Privacy advocates say license plate readers open the door to significant invasions of privacy, and the city hasn’t figured out how it will retain or share information gathered by these cameras.
“License plate readers are used to track people’s movements, plain and simple,” said Dave Maass, director of investigations at the Electronic Frontier Foundation. “You put up these license plate readers and you’re going to be able to create a database of innocent people’s movements.”
The proposal includes some restrictions on the use of cameras and data collected. According to the memo, license plate cameras would only be used to investigate felony crimes, not misdemeanors or vehicle code violations. The city wouldn’t be allowed to share data with federal immigration authorities.
Maass told San José Spotlight he has no confidence in California law enforcement agencies following—or even crafting—effective privacy policies for license plate readers.

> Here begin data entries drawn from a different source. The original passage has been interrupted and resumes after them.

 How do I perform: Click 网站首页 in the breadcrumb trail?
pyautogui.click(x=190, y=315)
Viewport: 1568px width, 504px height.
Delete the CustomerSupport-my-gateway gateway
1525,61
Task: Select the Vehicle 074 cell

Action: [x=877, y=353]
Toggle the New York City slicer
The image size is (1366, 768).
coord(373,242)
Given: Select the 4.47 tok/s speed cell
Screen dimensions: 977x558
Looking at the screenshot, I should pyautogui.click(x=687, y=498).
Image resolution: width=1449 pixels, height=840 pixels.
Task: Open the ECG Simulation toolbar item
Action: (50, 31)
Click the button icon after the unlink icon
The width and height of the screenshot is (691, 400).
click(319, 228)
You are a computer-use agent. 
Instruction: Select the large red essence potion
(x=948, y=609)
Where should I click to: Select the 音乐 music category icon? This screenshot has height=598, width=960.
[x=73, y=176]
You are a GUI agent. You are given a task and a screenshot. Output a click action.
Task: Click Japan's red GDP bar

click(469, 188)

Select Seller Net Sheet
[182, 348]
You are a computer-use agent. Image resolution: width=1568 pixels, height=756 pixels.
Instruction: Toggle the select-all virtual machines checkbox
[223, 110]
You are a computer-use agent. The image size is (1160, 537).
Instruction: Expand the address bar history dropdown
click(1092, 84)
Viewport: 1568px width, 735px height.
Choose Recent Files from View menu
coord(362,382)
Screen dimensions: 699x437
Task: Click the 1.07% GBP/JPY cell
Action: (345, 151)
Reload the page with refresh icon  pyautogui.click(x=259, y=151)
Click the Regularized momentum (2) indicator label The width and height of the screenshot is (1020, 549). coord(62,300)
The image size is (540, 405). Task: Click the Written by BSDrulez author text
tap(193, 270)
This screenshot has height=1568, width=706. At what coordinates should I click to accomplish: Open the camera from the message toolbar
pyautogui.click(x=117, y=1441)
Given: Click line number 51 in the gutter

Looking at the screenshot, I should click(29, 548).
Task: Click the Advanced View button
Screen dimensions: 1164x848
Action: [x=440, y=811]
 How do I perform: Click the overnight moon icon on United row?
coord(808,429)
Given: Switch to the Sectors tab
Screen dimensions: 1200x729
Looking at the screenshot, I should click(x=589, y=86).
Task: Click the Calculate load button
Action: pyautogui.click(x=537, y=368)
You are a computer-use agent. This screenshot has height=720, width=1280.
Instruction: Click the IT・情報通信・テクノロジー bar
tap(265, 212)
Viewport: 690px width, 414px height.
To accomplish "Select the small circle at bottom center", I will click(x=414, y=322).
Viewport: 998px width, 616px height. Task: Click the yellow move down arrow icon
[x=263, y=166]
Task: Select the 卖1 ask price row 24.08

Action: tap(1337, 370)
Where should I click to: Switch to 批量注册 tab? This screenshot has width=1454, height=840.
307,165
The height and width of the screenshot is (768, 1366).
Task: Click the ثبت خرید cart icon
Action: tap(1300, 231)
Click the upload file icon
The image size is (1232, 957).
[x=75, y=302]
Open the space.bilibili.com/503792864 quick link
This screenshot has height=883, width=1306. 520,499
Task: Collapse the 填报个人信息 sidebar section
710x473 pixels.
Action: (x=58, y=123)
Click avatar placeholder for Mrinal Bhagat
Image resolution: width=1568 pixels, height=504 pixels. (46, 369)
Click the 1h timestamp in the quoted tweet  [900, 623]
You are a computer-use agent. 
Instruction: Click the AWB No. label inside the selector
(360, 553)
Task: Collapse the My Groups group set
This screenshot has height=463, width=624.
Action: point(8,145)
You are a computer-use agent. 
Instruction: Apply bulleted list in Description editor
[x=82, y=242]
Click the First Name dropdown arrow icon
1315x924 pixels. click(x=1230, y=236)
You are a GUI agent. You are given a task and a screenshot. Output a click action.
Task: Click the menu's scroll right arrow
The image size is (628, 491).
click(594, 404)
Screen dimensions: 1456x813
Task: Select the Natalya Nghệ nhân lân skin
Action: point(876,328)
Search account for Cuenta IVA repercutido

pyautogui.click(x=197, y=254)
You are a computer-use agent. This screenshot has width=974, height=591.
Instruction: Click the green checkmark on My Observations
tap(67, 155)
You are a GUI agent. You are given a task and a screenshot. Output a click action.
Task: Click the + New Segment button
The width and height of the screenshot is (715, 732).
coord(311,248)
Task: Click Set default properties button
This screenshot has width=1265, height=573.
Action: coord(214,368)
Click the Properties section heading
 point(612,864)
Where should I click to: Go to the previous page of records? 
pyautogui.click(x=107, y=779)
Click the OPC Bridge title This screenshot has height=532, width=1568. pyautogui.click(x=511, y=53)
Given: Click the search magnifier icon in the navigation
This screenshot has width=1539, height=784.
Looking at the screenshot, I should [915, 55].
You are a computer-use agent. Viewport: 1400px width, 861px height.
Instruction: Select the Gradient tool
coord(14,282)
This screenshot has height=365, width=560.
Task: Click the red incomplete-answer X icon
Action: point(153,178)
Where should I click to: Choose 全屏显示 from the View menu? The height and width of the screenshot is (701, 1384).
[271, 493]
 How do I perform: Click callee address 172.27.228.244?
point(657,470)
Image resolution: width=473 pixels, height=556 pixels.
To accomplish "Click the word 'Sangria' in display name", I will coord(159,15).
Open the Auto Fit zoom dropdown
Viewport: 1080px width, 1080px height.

He cited a 2019 report from the California State Auditor that examined the use of license plate readers at four law enforcement agencies. According to the report, 99.9% of the 320 million images stored by the Los Angeles Police Department were for vehicles that hadn’t been flagged for a potential crime.
Maass also noted some law enforcement agencies share data with numerous jurisdictions. The Electronic Frontier Foundation recently sued the Marin County Sheriff’s Office for allegedly sharing license plate reader data with hundreds of outside agencies. He said this could be a potential concern if San Jose distributes data with any agencies outside the city.
“If they’re sharing data outside of San Jose, it’s very hard to make sure other cities are abiding by the same restrictions,” he said.
Lourdes Turrecha, founder of The Rise of Privacy Tech, a company that supports privacy technology startups, told San José Spotlight it’s legitimate to deter people from committing robberies. She urged the City Council to consider whether license plate readers will actually achieve this goal, and whether it’s a proportionate response to the crimes.
“Are there other less privacy-invasive ways to deter people from committing these robberies?” Turrecha said.